**Supplied material:**
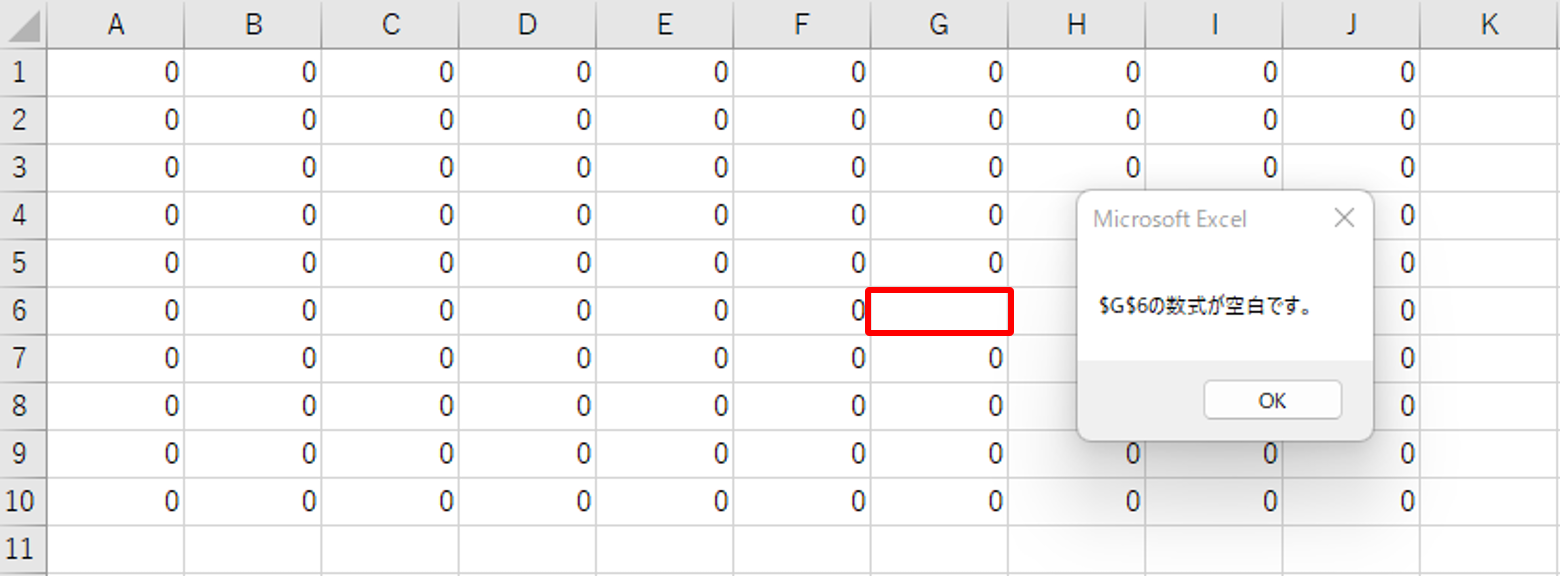The height and width of the screenshot is (576, 1560).
Task: Select column B header
Action: tap(253, 25)
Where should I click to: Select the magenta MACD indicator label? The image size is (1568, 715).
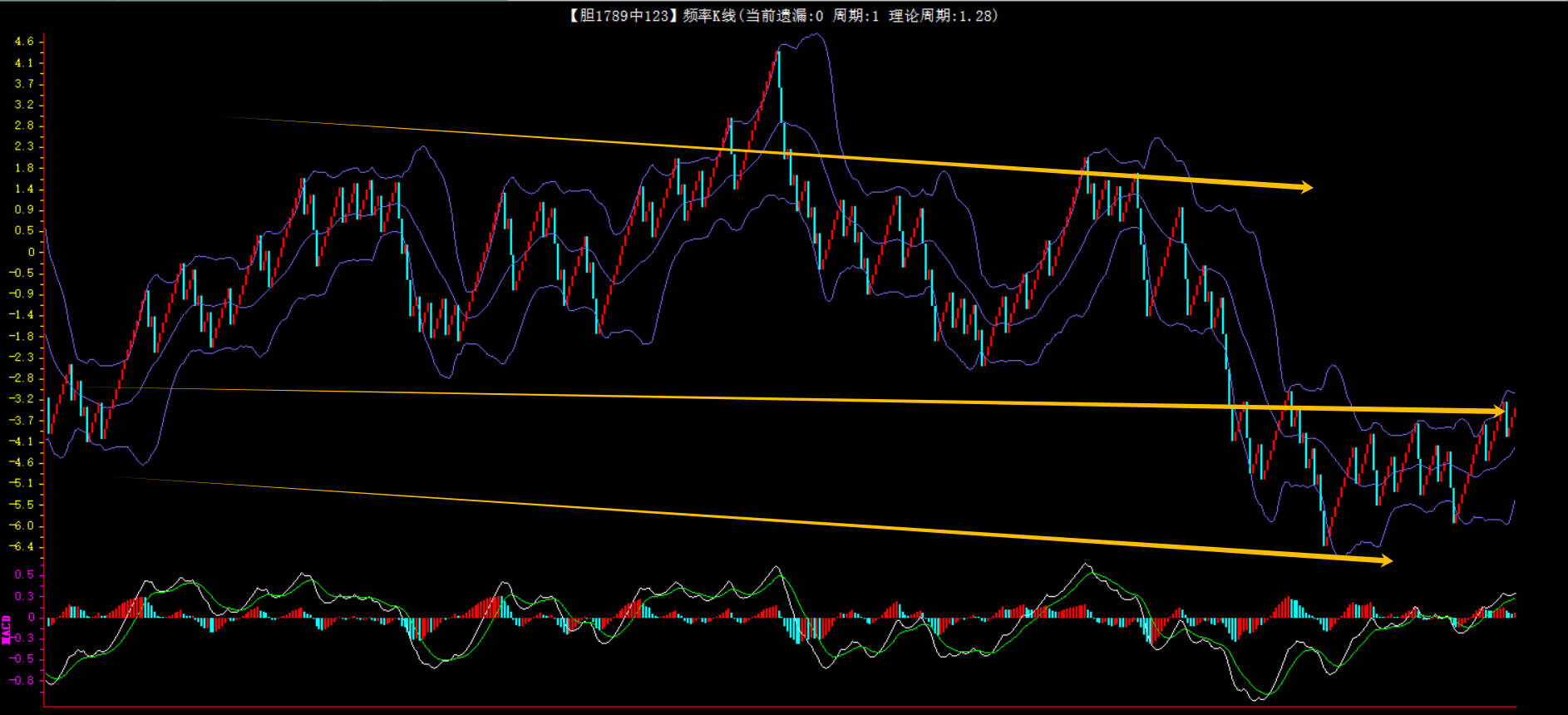[7, 629]
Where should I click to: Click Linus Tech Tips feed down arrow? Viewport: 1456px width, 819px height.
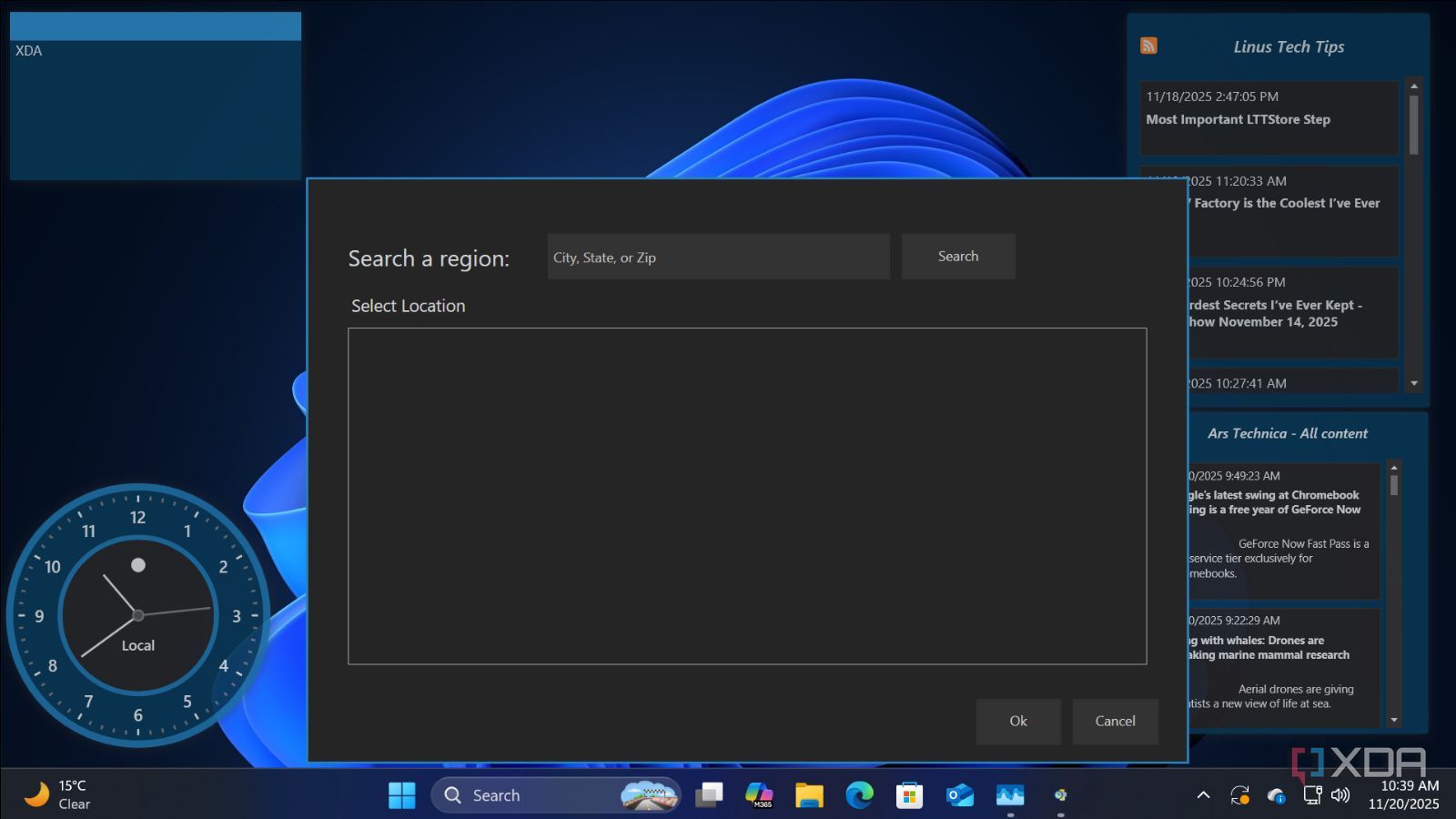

**Request:** Please copy every line of text in the records above word for word, leaving the pictures out.

**Solution to this exercise:**
The height and width of the screenshot is (576, 1560).
Task: Select column B header
Action: tap(253, 25)
Where should I click to: Select the magenta MACD indicator label? The image size is (1568, 715).
[7, 629]
Where should I click to: Click Linus Tech Tips feed down arrow? Viewport: 1456px width, 819px height.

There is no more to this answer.